Nellie

nellie

Automated organelle segmentation, tracking, and hierarchical feature extraction in 2D/3D live-cell microscopy

Automated organelle segmentation, tracking, and hierarchical feature extraction in 2D/3D live-cell microscopy

arXiv

Preprint Link | Cite

Abstract: The analysis of dynamic organelles remains a formidable challenge, though key to understanding biological processes. We introduce Nellie, an automated and unbiased pipeline for segmentation, tracking, and feature extraction of diverse intracellular structures. Nellie adapts to image metadata, eliminating user input.

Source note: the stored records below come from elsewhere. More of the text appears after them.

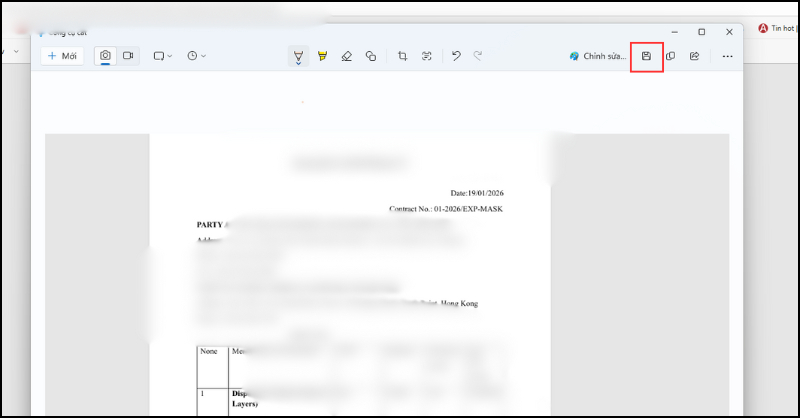Select the yellow highlighter tool
Screen dimensions: 800x418
coord(322,56)
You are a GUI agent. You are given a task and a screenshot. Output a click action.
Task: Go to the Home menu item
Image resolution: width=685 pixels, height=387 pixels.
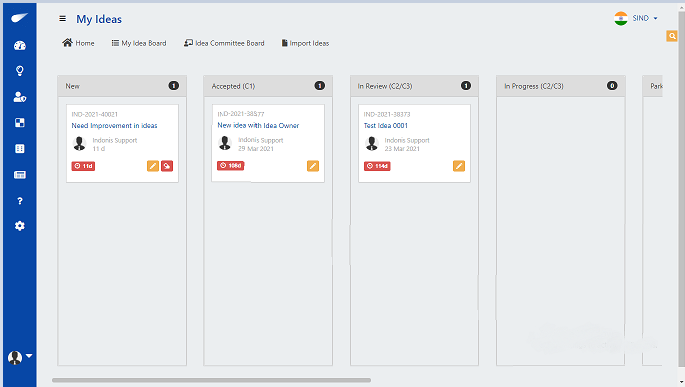tap(78, 43)
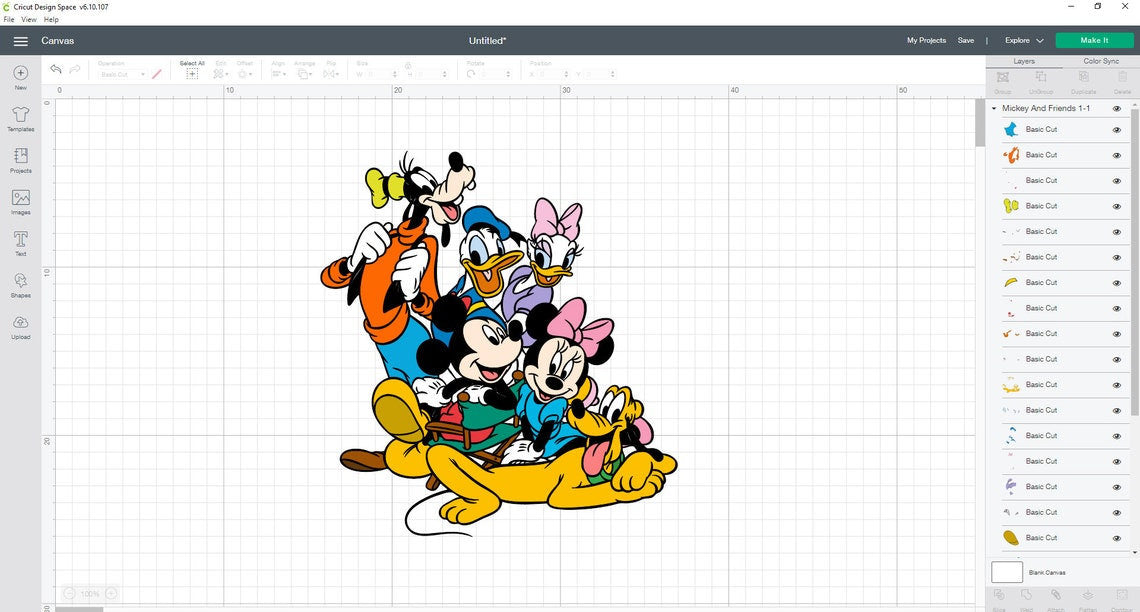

Nellie’s preprocessing pipeline enhances structural contrast on multiple intracellular scales allowing for robust hierarchical segmentation of sub-organellar regions. Internal motion capture markers are generated and tracked via a radius-adaptive pattern matching scheme, and used as guides for sub-voxel flow interpolation. Nellie extracts a plethora of features at multiple hierarchical levels for deep and customizable analysis. Nellie features a Napari-based GUI that allows for code-free operation and visualization, while its modular open-source codebase invites customization by experienced users.

Nellie's pipeline and Napari plugin are both very much in early stages, therefore I highly encourage any and all feedback.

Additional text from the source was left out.